::: RECORD EXCERPTS

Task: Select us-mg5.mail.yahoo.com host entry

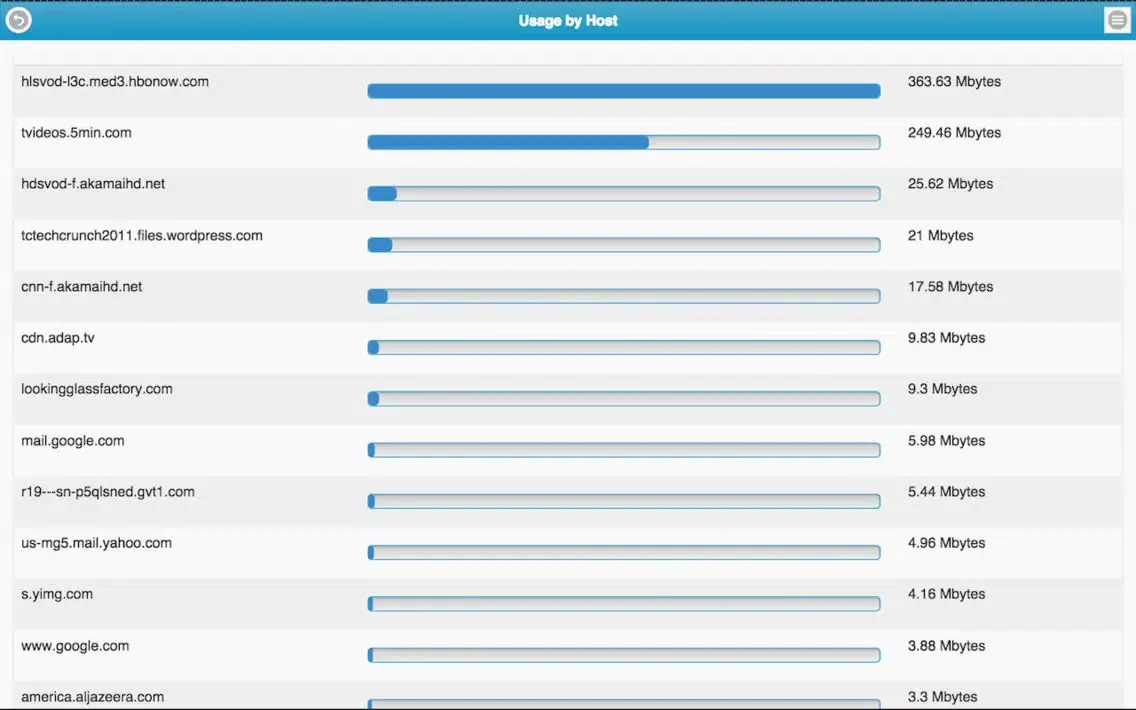Action: coord(96,543)
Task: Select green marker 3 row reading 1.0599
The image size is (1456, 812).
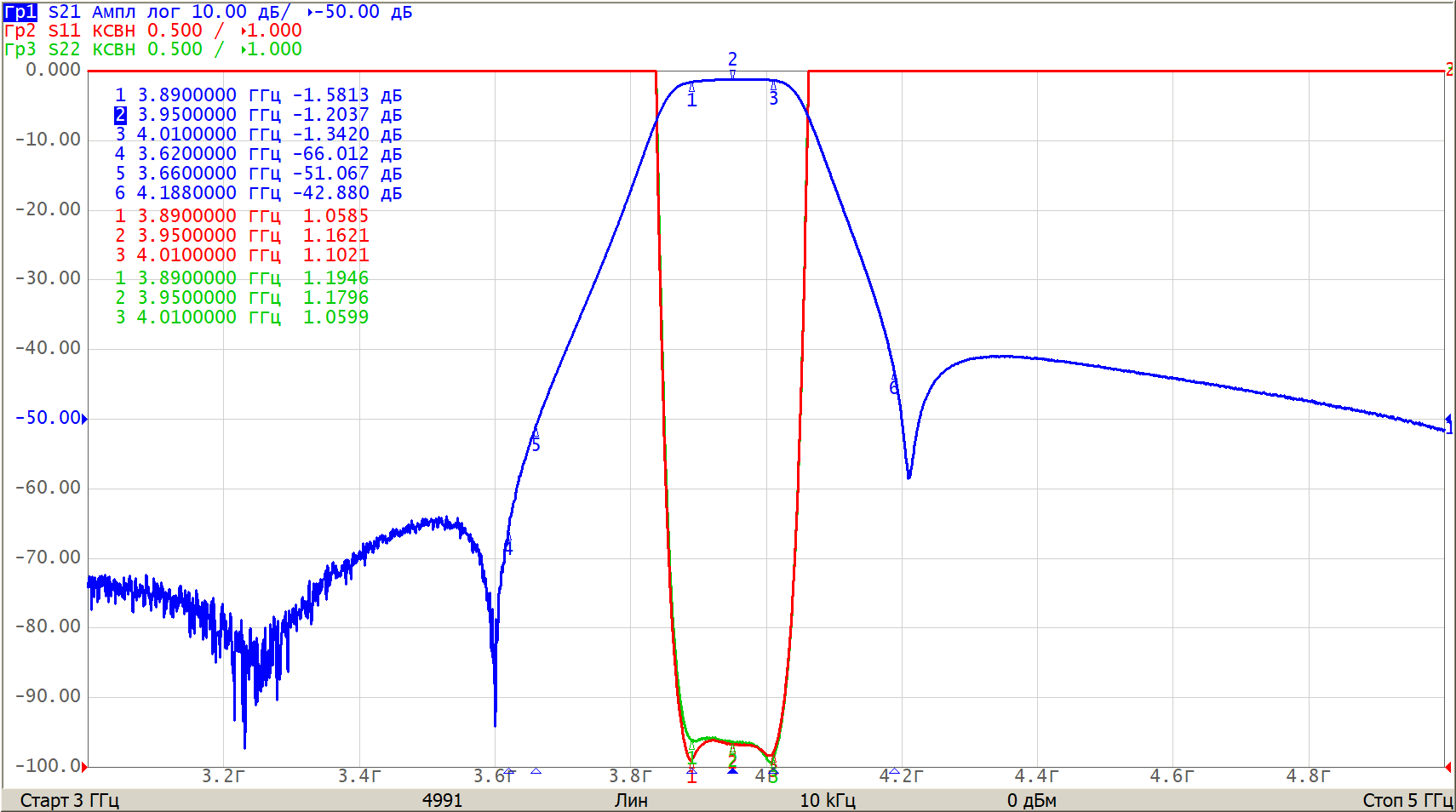Action: [x=242, y=317]
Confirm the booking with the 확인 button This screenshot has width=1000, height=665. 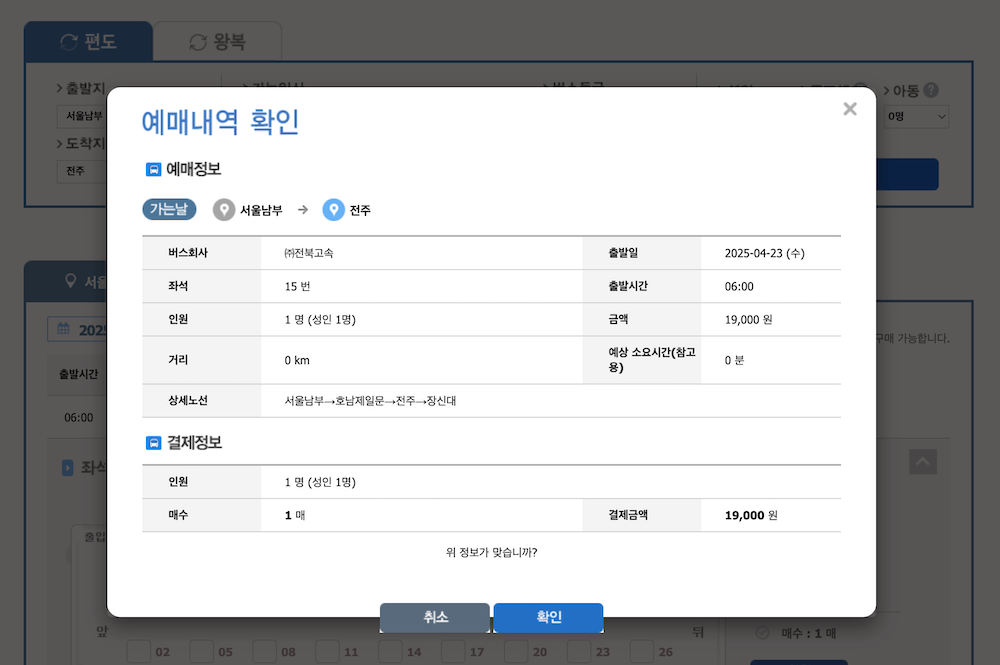point(548,617)
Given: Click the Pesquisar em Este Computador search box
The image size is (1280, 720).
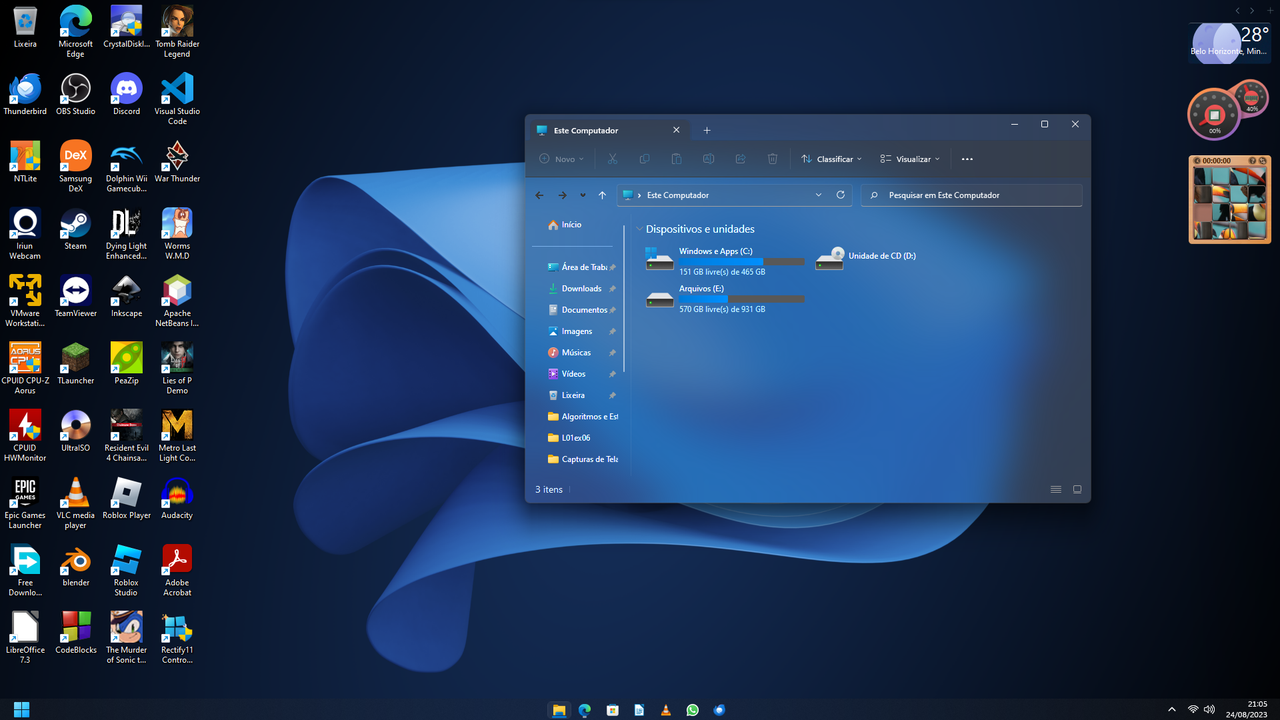Looking at the screenshot, I should coord(970,194).
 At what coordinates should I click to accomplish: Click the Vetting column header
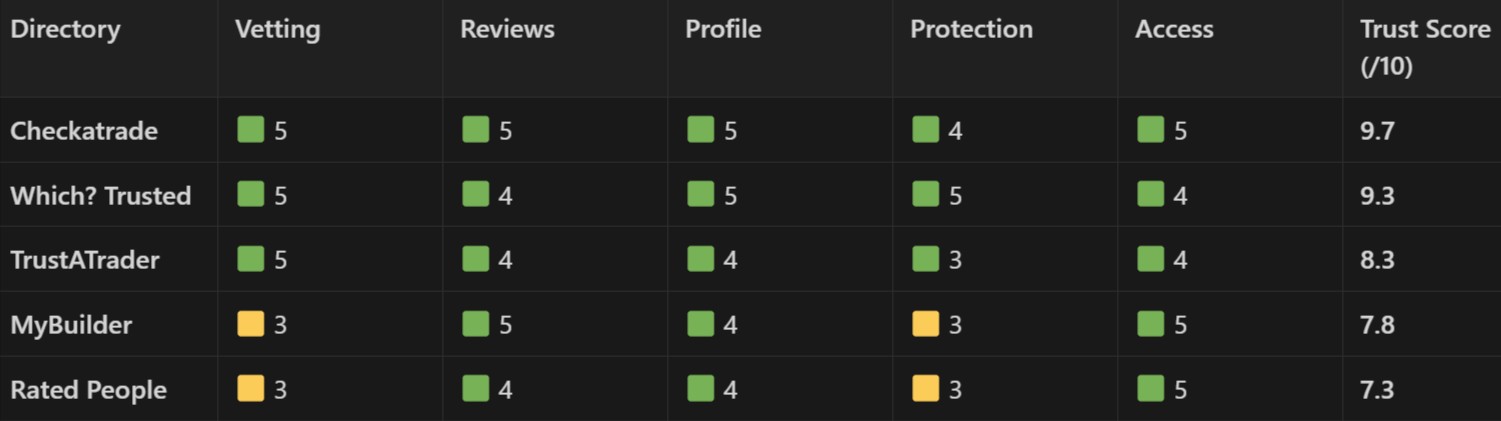(x=277, y=29)

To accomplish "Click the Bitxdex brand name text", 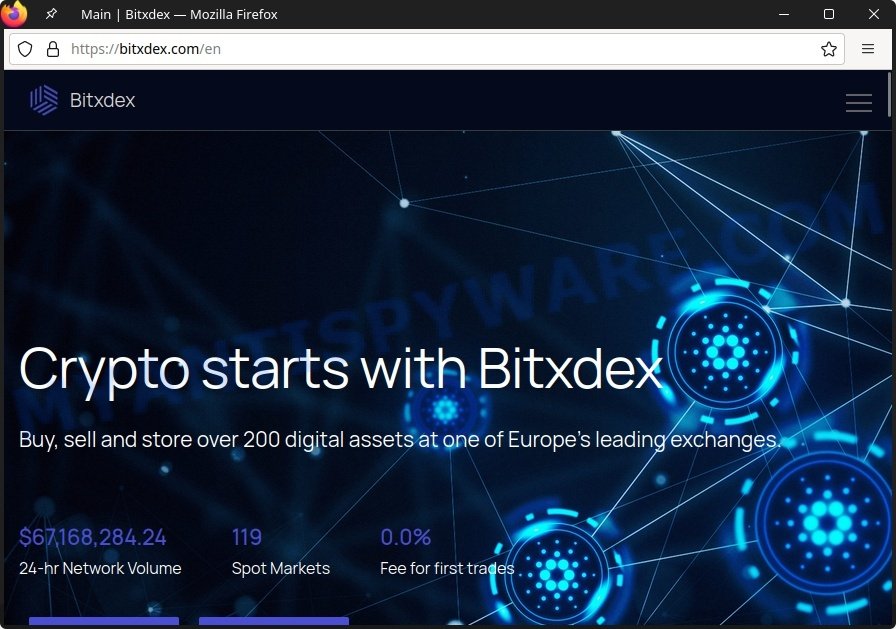I will [x=102, y=101].
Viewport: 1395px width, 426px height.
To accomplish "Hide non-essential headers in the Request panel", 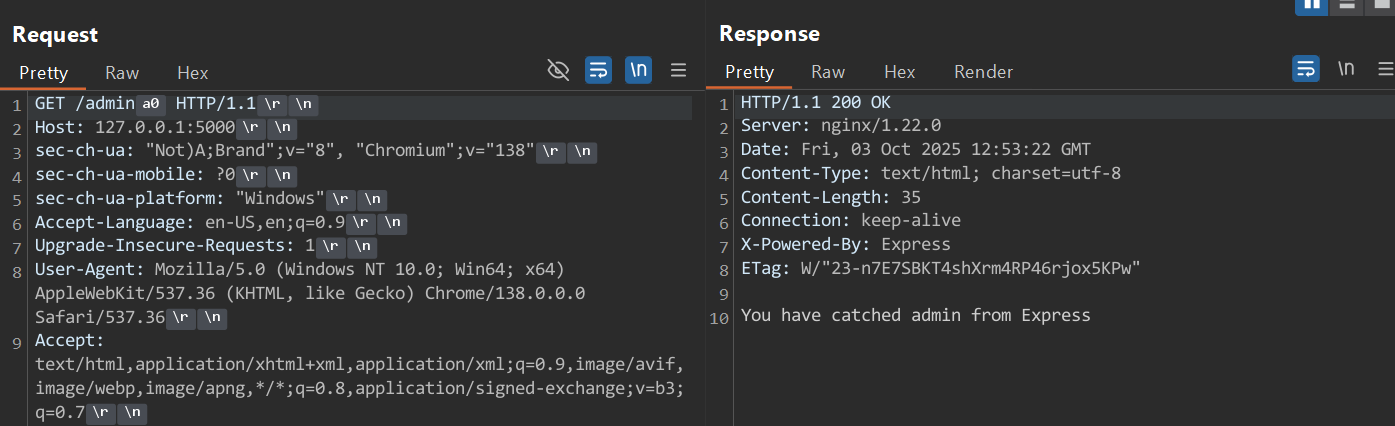I will pyautogui.click(x=558, y=70).
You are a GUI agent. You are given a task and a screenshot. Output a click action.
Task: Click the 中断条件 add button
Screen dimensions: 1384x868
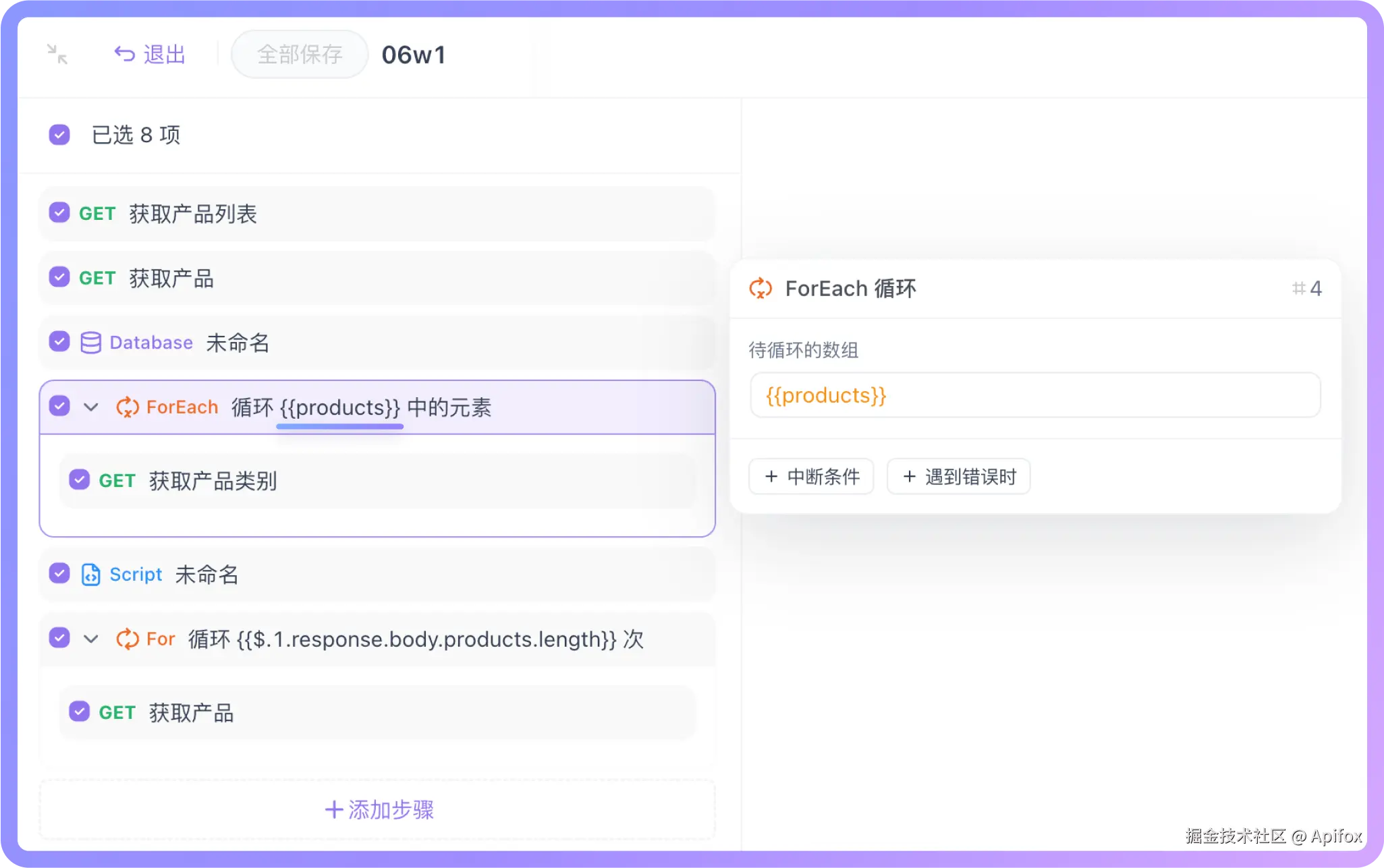tap(811, 477)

::::::

Excluding the pictures, restate word for word the lines from the one that holds "You are a GUI" through the last line of the entries, both ends included.

You are a GUI agent. You are given a task and a screenshot. Output a click action.
Task: Click the 中断条件 add button
Screen dimensions: 1384x868
tap(811, 477)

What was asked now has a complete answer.